About this exercise: Exact copies of all the records are the expected output.

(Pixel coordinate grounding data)
========
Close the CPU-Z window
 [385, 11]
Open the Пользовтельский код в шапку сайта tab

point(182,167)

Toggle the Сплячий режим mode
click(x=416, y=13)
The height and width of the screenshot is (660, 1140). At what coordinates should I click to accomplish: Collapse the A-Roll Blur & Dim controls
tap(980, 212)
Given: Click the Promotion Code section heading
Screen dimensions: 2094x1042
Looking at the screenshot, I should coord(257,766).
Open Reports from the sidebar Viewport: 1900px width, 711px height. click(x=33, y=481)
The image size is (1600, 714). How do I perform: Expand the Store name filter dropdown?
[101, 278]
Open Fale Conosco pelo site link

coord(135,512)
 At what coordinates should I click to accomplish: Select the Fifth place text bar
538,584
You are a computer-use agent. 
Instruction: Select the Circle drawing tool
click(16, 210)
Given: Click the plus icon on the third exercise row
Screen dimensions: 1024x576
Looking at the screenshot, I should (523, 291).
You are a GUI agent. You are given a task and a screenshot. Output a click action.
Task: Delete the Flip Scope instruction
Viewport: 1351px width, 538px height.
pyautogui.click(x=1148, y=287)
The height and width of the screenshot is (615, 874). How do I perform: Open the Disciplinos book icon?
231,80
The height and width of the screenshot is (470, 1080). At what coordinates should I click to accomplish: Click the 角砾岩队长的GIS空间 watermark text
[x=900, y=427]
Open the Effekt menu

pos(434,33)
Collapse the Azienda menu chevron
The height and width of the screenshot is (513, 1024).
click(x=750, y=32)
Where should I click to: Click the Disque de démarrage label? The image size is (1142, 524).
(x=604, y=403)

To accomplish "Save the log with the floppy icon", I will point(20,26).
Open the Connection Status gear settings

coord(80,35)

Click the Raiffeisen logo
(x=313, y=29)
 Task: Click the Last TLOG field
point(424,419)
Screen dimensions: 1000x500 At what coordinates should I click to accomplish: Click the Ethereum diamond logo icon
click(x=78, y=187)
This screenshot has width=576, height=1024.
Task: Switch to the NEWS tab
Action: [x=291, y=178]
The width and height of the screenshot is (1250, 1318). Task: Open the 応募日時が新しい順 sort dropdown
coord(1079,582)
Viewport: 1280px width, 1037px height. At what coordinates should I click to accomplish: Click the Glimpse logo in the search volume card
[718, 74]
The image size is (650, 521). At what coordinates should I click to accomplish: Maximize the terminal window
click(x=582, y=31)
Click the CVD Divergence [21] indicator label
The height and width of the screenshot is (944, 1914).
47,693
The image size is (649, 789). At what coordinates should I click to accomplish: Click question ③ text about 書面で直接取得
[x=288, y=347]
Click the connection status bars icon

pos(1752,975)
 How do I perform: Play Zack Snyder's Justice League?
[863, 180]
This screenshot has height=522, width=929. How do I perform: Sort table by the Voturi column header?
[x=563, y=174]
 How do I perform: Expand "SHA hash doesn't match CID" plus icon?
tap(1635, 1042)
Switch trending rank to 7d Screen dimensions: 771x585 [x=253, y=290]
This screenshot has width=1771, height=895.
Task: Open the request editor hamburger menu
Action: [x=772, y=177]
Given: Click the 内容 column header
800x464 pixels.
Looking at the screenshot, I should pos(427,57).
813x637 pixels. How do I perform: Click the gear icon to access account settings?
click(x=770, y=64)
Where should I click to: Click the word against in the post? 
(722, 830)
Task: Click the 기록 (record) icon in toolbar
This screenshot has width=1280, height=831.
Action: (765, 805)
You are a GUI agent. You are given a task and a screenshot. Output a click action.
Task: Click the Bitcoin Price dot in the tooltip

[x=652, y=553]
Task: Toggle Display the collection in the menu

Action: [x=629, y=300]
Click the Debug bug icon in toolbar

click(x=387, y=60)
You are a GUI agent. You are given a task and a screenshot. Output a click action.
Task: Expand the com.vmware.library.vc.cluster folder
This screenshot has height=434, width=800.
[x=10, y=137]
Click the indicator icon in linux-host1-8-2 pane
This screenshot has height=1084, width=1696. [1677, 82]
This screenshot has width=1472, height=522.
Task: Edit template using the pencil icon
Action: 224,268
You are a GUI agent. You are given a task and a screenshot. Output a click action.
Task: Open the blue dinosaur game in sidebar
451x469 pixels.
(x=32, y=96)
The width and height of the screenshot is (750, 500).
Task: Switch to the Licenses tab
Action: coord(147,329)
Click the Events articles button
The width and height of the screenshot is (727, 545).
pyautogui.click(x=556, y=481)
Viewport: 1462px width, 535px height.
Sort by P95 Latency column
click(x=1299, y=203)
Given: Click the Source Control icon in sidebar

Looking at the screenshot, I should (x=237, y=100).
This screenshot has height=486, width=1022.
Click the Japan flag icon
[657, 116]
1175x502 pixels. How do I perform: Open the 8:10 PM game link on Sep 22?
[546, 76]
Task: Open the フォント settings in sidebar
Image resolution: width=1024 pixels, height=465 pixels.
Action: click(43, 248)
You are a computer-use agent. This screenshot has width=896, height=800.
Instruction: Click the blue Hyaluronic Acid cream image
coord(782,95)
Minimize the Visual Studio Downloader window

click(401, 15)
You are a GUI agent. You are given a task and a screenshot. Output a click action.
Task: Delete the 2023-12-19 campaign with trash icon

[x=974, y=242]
========
Response area:
Close the CPU-Z window
 [385, 11]
Open the Пользовтельский код в шапку сайта tab

point(182,167)

Toggle the Сплячий режим mode
click(x=416, y=13)
The height and width of the screenshot is (660, 1140). At what coordinates should I click to accomplish: Collapse the A-Roll Blur & Dim controls
tap(980, 212)
Given: Click the Promotion Code section heading
Screen dimensions: 2094x1042
Looking at the screenshot, I should coord(257,766).
Open Reports from the sidebar Viewport: 1900px width, 711px height. click(x=33, y=481)
The image size is (1600, 714). How do I perform: Expand the Store name filter dropdown?
[101, 278]
Open Fale Conosco pelo site link

coord(135,512)
 At what coordinates should I click to accomplish: Select the Fifth place text bar
538,584
You are a computer-use agent. 
Instruction: Select the Circle drawing tool
click(16, 210)
Given: Click the plus icon on the third exercise row
Screen dimensions: 1024x576
Looking at the screenshot, I should (523, 291).
You are a GUI agent. You are given a task and a screenshot. Output a click action.
Task: Delete the Flip Scope instruction
Viewport: 1351px width, 538px height.
pyautogui.click(x=1148, y=287)
The height and width of the screenshot is (615, 874). How do I perform: Open the Disciplinos book icon?
231,80
The height and width of the screenshot is (470, 1080). At what coordinates should I click to accomplish: Click the 角砾岩队长的GIS空间 watermark text
[x=900, y=427]
Open the Effekt menu

pos(434,33)
Collapse the Azienda menu chevron
The height and width of the screenshot is (513, 1024).
click(x=750, y=32)
Where should I click to: Click the Disque de démarrage label? The image size is (1142, 524).
(x=604, y=403)

To accomplish "Save the log with the floppy icon", I will point(20,26).
Open the Connection Status gear settings

coord(80,35)

Click the Raiffeisen logo
(x=313, y=29)
 Task: Click the Last TLOG field
point(424,419)
Screen dimensions: 1000x500 At what coordinates should I click to accomplish: Click the Ethereum diamond logo icon
click(x=78, y=187)
This screenshot has width=576, height=1024.
Task: Switch to the NEWS tab
Action: [x=291, y=178]
The width and height of the screenshot is (1250, 1318). Task: Open the 応募日時が新しい順 sort dropdown
coord(1079,582)
Viewport: 1280px width, 1037px height. At what coordinates should I click to accomplish: Click the Glimpse logo in the search volume card
[718, 74]
The image size is (650, 521). At what coordinates should I click to accomplish: Maximize the terminal window
click(x=582, y=31)
Click the CVD Divergence [21] indicator label
The height and width of the screenshot is (944, 1914).
47,693
The image size is (649, 789). At what coordinates should I click to accomplish: Click question ③ text about 書面で直接取得
[x=288, y=347]
Click the connection status bars icon

pos(1752,975)
 How do I perform: Play Zack Snyder's Justice League?
[863, 180]
This screenshot has height=522, width=929. How do I perform: Sort table by the Voturi column header?
[x=563, y=174]
 How do I perform: Expand "SHA hash doesn't match CID" plus icon?
tap(1635, 1042)
Switch trending rank to 7d Screen dimensions: 771x585 [x=253, y=290]
This screenshot has width=1771, height=895.
Task: Open the request editor hamburger menu
Action: [x=772, y=177]
Given: Click the 内容 column header
800x464 pixels.
Looking at the screenshot, I should pos(427,57).
813x637 pixels. How do I perform: Click the gear icon to access account settings?
click(x=770, y=64)
Where should I click to: Click the word against in the post? 
(722, 830)
Task: Click the 기록 (record) icon in toolbar
This screenshot has width=1280, height=831.
Action: (765, 805)
You are a GUI agent. You are given a task and a screenshot. Output a click action.
Task: Click the Bitcoin Price dot in the tooltip

[x=652, y=553]
Task: Toggle Display the collection in the menu

Action: [x=629, y=300]
Click the Debug bug icon in toolbar

click(x=387, y=60)
You are a GUI agent. You are given a task and a screenshot. Output a click action.
Task: Expand the com.vmware.library.vc.cluster folder
This screenshot has height=434, width=800.
[x=10, y=137]
Click the indicator icon in linux-host1-8-2 pane
This screenshot has height=1084, width=1696. [1677, 82]
This screenshot has width=1472, height=522.
Task: Edit template using the pencil icon
Action: 224,268
You are a GUI agent. You are given a task and a screenshot. Output a click action.
Task: Open the blue dinosaur game in sidebar
451x469 pixels.
(x=32, y=96)
The width and height of the screenshot is (750, 500).
Task: Switch to the Licenses tab
Action: coord(147,329)
Click the Events articles button
The width and height of the screenshot is (727, 545).
pyautogui.click(x=556, y=481)
Viewport: 1462px width, 535px height.
Sort by P95 Latency column
click(x=1299, y=203)
Given: Click the Source Control icon in sidebar

Looking at the screenshot, I should (x=237, y=100).
This screenshot has height=486, width=1022.
Click the Japan flag icon
[657, 116]
1175x502 pixels. How do I perform: Open the 8:10 PM game link on Sep 22?
[546, 76]
Task: Open the フォント settings in sidebar
Image resolution: width=1024 pixels, height=465 pixels.
Action: click(43, 248)
You are a computer-use agent. This screenshot has width=896, height=800.
Instruction: Click the blue Hyaluronic Acid cream image
coord(782,95)
Minimize the Visual Studio Downloader window

click(401, 15)
You are a GUI agent. You are given a task and a screenshot. Output a click action.
Task: Delete the 2023-12-19 campaign with trash icon

[x=974, y=242]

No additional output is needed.